Несмотря на довольно невзрачную обстановку, дом Марии Никаноровны был и местом совершения первых архиерейских богослужений, которые совершал здесь архиепископ Алма-Атинский Алексий (Кутепов). Сама хозяйка дома никуда не переезжала, и жила в нём на правах сторожа, исполняя одновременно послушание продавщицы в церковной лавке. При таком положении она пользовалась всеобщим уважением и любовью, которые продолжали воздавать ей и после того, как церковь перешла в новый большой храм. Посещая богослужения в новом храме, она всегда оказывалась в центре внимания: вокруг нее тут же собирались белые платочки, которым она с важностью рассказывала разные поучительные истории из области церковного фольклора.

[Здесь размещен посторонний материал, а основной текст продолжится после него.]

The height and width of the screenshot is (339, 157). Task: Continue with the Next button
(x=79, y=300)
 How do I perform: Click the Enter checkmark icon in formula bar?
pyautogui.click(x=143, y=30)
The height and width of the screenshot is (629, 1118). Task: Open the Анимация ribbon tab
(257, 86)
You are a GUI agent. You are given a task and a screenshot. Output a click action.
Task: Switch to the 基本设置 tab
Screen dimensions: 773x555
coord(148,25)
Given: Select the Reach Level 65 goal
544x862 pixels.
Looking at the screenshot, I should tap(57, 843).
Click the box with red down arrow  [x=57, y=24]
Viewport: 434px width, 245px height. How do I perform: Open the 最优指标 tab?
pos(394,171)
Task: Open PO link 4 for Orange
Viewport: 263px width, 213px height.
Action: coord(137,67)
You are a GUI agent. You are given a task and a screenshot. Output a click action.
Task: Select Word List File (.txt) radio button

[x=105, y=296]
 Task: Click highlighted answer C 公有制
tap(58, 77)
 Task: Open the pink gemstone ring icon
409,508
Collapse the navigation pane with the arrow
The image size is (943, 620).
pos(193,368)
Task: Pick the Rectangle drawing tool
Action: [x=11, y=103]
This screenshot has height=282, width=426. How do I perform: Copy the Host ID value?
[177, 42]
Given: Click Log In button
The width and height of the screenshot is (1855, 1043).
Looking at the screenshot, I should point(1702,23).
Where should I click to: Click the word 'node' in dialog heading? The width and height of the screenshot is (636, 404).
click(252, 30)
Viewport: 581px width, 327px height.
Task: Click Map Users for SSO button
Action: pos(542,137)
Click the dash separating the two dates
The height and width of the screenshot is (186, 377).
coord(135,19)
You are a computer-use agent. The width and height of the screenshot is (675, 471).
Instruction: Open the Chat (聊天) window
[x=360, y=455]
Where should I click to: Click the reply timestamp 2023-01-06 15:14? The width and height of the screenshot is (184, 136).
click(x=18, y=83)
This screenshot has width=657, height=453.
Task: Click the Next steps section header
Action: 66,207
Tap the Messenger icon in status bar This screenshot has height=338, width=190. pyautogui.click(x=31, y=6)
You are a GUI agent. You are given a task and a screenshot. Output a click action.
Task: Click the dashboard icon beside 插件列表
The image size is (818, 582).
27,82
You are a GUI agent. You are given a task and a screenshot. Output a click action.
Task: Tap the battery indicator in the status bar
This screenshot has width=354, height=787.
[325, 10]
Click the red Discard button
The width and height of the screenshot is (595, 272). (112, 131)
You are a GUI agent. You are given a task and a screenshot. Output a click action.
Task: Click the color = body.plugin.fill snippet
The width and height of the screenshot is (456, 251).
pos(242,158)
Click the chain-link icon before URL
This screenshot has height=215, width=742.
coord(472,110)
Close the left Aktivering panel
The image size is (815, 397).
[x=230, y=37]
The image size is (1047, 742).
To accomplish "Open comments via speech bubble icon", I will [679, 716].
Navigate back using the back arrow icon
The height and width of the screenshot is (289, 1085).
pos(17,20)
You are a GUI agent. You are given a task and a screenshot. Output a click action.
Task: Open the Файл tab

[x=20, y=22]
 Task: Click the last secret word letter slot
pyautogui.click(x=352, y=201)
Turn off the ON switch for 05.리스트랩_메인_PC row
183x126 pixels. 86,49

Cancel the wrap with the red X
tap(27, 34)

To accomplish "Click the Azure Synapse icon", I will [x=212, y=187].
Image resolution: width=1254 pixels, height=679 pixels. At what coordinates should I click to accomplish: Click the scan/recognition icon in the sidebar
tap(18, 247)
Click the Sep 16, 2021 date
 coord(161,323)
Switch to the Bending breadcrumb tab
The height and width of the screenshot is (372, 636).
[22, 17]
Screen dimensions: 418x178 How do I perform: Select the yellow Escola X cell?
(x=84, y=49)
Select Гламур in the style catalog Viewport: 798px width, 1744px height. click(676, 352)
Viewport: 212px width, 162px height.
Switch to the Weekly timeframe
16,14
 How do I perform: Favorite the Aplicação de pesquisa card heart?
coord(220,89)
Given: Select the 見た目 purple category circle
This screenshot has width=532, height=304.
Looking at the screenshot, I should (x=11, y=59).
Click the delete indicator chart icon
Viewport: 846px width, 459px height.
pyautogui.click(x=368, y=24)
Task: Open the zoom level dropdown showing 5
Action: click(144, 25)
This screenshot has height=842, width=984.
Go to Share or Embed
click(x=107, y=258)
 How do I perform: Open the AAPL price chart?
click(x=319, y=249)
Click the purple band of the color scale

Помню, как за столом в трапезной она задала присутствующим загадку: "Когда Господь ходил по земле-матушке, то всякой травке кланялся, а одной – не поклонился. Знаете, какой?" Мои платочки начали переглядываться и недоумевать, не зная ответа. "Табаку!" – подняв утверждающе перст, изрекла Мария Никоноровна. Почитательницы при этом зело дивились мудрости своей наставницы, вздыхая и покачивая головами, вот, мол, какие мы глупые.

Меня тогда эта картина изрядно повеселила, а теперь я бы кажется сидел бы и сидел в их обществе, так мне было с ними хорошо и уютно. Но нет уже ни Марии Никаноровны, ни ее духовных сестёр, и только воспоминания о них греют мою озябшую душу.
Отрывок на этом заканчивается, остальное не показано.